The beautiful Bastide towns of the Dordogne

Thursday 12th April

We have spent a couple of days driving around the various Bastide towns of the Dordogne and they are beautiful.  Built in the thirteenth century by the English under Elaeanor of Aquitaine when we still controlled half of France, or in all reality by marriage and conquest by the Normans the royal families of the English kings of the time ruled half of France; for the poor peasants it probably made little difference who their local barons nominally paid allegiance to, they just had to survive and grow enough food to eat.   The towns were built around large squares with big arched porticoes and stone built houses with half timbered upper floors, reminiscent of our own Tudor  houses but much dustier and the timbers a light brown against a creamy yellow plaster rather than our familiar black and white.  The adjoining streets have mostly been preserved and are much sought after, but they are actually very small and pokey with no gardens and tiny windows so I am not sure I would want one.  The house or gite we are staying in is quite old and made of stone too, and the windows have been renewed but it is dark inside, and you have to have the lights on all day.
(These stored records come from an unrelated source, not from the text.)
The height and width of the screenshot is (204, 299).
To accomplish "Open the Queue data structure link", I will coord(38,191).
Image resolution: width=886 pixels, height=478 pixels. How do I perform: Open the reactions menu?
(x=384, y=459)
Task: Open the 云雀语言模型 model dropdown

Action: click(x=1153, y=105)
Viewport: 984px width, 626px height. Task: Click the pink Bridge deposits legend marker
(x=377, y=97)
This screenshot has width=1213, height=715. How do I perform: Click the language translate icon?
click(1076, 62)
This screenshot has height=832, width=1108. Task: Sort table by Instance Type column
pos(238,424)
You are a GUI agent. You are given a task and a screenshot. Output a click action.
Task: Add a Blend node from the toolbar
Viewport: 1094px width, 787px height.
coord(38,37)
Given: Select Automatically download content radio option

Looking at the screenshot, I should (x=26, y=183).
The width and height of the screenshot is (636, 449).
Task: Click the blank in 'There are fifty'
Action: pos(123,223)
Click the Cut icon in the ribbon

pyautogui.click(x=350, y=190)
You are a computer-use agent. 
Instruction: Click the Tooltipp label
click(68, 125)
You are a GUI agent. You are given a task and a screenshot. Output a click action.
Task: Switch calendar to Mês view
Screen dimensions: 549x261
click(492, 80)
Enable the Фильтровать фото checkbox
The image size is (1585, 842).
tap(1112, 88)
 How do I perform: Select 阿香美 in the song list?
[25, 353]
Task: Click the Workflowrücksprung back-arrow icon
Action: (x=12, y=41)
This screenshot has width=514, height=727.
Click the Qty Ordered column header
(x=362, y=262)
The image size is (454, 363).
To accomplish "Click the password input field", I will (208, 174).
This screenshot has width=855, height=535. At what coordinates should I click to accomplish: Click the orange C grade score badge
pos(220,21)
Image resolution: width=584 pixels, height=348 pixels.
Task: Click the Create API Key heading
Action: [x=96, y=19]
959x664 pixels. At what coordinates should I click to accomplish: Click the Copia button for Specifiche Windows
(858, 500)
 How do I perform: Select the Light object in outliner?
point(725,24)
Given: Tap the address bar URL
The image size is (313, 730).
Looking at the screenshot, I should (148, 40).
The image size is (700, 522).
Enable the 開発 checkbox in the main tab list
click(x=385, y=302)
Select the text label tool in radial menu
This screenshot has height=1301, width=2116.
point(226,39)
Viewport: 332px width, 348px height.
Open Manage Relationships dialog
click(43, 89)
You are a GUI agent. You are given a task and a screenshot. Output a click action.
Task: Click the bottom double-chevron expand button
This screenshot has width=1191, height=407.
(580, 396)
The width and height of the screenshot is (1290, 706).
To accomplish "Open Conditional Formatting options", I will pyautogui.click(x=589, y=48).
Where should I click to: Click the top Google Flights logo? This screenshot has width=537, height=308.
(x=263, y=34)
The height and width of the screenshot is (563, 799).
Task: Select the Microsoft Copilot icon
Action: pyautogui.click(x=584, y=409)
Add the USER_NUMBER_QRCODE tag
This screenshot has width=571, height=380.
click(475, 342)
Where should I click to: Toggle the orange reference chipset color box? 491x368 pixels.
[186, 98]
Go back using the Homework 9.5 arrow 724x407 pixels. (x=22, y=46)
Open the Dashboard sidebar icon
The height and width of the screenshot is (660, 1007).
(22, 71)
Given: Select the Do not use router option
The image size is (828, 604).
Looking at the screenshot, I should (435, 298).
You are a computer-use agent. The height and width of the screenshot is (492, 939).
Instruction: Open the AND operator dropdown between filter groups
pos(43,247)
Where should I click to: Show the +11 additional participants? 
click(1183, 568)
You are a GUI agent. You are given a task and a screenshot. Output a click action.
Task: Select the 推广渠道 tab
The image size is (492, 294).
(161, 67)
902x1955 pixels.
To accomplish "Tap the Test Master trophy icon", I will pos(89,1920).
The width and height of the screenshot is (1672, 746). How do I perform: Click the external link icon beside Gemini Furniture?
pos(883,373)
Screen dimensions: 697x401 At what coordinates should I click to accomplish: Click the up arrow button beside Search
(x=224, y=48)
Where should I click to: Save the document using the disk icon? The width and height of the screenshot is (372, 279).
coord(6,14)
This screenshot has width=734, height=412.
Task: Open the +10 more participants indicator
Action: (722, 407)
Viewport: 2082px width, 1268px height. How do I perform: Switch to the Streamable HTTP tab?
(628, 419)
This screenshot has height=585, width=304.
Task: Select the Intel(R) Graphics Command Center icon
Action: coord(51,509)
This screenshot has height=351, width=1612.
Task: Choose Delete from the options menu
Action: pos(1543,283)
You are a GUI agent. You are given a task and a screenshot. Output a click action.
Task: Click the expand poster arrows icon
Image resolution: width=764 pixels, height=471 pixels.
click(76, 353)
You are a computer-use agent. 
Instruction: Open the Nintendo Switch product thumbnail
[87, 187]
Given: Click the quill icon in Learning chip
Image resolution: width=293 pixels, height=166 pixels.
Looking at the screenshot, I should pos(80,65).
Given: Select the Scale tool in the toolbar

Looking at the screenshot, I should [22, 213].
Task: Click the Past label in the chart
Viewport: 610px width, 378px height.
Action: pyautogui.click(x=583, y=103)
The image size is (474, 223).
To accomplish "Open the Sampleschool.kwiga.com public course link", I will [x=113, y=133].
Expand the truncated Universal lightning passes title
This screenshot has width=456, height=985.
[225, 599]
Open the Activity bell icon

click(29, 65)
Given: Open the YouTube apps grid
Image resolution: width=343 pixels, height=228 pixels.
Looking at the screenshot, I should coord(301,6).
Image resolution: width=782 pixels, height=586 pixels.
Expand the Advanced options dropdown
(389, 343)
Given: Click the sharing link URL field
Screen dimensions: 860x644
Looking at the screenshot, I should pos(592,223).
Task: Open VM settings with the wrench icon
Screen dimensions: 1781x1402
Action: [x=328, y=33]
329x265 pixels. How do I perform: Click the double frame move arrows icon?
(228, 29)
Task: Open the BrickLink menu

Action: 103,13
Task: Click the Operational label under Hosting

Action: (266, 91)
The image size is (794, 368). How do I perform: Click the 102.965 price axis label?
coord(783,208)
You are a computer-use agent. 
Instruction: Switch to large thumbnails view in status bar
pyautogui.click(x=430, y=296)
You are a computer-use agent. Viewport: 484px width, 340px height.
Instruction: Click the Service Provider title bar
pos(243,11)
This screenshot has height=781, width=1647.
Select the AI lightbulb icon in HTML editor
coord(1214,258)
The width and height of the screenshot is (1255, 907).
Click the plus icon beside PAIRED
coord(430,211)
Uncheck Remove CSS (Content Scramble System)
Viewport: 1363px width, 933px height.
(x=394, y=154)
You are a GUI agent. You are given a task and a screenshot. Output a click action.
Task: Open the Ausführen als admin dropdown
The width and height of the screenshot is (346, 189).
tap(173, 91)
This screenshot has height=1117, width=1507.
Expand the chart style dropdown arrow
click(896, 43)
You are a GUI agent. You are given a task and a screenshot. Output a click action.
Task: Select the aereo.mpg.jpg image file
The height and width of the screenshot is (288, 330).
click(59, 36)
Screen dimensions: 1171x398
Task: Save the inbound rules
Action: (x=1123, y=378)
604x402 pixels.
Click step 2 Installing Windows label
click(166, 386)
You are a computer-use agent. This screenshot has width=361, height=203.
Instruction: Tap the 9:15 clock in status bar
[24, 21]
And in a funny way though when you first see them, the towns are delightful, as you see more and more by the fourth or fifth you are quite blasé about them.  A bit like paintings in an Art gallery, at first they take your breath away, but there comes a point when you are painting-ed out and just have to leave.  Maybe the human brain can only take in so much beauty, or maybe we are just fickle.  But there is no denying that the towns are really beautiful, but one a day would have been quite enough I think.